§ The exercise
Arrange everything in the listing from the line containing "Open the downloads icon" down to the line containing "Action: [x=1065, y=154]", both included, as a Markdown table with the columns Row and Line. Number each row and leave out any blank lines.

* begin *

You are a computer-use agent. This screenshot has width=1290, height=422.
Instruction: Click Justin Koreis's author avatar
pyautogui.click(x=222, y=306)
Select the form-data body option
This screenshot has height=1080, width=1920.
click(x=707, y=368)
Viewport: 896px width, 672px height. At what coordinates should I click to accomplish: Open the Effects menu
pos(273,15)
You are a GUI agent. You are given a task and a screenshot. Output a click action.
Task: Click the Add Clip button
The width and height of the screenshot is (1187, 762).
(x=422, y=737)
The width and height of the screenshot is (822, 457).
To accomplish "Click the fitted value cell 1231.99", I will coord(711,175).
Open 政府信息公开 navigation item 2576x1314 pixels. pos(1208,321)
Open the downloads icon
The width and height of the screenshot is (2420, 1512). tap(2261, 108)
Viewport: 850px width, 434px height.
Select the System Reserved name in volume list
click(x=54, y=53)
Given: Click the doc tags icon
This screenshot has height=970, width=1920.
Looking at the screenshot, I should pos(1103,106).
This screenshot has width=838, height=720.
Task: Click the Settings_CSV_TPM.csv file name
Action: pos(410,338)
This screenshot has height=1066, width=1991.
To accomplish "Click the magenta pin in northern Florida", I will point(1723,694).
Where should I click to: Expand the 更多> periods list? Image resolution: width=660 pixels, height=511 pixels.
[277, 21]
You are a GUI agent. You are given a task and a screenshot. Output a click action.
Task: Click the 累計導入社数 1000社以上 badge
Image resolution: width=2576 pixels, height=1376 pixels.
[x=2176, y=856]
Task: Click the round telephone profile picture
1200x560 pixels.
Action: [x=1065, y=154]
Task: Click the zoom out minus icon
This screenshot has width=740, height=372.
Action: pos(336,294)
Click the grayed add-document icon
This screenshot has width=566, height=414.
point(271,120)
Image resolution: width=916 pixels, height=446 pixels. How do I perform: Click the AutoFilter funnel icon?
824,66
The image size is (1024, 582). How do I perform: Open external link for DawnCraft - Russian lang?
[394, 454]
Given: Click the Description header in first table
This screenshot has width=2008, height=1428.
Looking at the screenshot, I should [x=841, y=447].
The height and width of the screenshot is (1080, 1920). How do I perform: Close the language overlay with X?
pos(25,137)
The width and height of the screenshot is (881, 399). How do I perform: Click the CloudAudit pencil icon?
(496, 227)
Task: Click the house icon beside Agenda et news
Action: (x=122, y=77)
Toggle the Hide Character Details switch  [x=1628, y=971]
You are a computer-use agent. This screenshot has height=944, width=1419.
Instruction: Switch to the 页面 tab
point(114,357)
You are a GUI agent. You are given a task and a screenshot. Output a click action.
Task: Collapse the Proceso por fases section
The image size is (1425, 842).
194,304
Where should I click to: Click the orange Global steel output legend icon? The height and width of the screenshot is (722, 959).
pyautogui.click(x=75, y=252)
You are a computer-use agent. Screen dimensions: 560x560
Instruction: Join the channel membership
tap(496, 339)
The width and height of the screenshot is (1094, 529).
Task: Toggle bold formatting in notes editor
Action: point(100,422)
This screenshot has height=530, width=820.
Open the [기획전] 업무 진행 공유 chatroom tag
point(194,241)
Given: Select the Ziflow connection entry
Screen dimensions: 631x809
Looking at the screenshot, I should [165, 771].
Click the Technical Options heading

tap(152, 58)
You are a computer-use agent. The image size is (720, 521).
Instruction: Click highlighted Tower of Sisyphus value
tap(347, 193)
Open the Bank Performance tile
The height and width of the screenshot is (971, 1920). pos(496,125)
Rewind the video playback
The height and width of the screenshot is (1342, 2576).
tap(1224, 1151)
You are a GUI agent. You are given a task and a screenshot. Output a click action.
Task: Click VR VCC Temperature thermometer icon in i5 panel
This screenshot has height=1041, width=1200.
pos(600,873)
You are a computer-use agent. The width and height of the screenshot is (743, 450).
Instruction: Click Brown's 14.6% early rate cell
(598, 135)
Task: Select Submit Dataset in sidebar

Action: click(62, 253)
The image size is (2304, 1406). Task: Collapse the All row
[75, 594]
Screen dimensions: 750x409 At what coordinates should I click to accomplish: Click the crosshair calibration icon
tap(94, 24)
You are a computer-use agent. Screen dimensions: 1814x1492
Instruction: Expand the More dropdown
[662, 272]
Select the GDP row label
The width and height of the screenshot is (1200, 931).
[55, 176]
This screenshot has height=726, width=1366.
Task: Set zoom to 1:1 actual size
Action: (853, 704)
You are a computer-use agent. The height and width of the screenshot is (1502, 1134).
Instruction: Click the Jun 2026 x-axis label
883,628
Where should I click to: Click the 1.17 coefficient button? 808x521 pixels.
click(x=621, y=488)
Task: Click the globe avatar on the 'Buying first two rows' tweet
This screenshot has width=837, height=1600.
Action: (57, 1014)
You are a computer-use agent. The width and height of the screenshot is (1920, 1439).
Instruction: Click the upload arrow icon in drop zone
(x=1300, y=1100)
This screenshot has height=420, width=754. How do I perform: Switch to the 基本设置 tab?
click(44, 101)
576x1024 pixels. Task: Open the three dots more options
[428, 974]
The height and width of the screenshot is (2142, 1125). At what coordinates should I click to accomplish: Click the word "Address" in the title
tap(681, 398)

* end *

§ The completed task
| Row | Line |
|---|---|
| 1 | Open the downloads icon |
| 2 | The width and height of the screenshot is (2420, 1512). tap(2261, 108) |
| 3 | Viewport: 850px width, 434px height. |
| 4 | Select the System Reserved name in volume list |
| 5 | click(x=54, y=53) |
| 6 | Given: Click the doc tags icon |
| 7 | This screenshot has height=970, width=1920. |
| 8 | Looking at the screenshot, I should pos(1103,106). |
| 9 | This screenshot has width=838, height=720. |
| 10 | Task: Click the Settings_CSV_TPM.csv file name |
| 11 | Action: pos(410,338) |
| 12 | This screenshot has height=1066, width=1991. |
| 13 | To accomplish "Click the magenta pin in northern Florida", I will point(1723,694). |
| 14 | Where should I click to: Expand the 更多> periods list? Image resolution: width=660 pixels, height=511 pixels. |
| 15 | [277, 21] |
| 16 | You are a GUI agent. You are given a task and a screenshot. Output a click action. |
| 17 | Task: Click the 累計導入社数 1000社以上 badge |
| 18 | Image resolution: width=2576 pixels, height=1376 pixels. |
| 19 | [x=2176, y=856] |
| 20 | Task: Click the round telephone profile picture |
| 21 | 1200x560 pixels. |
| 22 | Action: [x=1065, y=154] |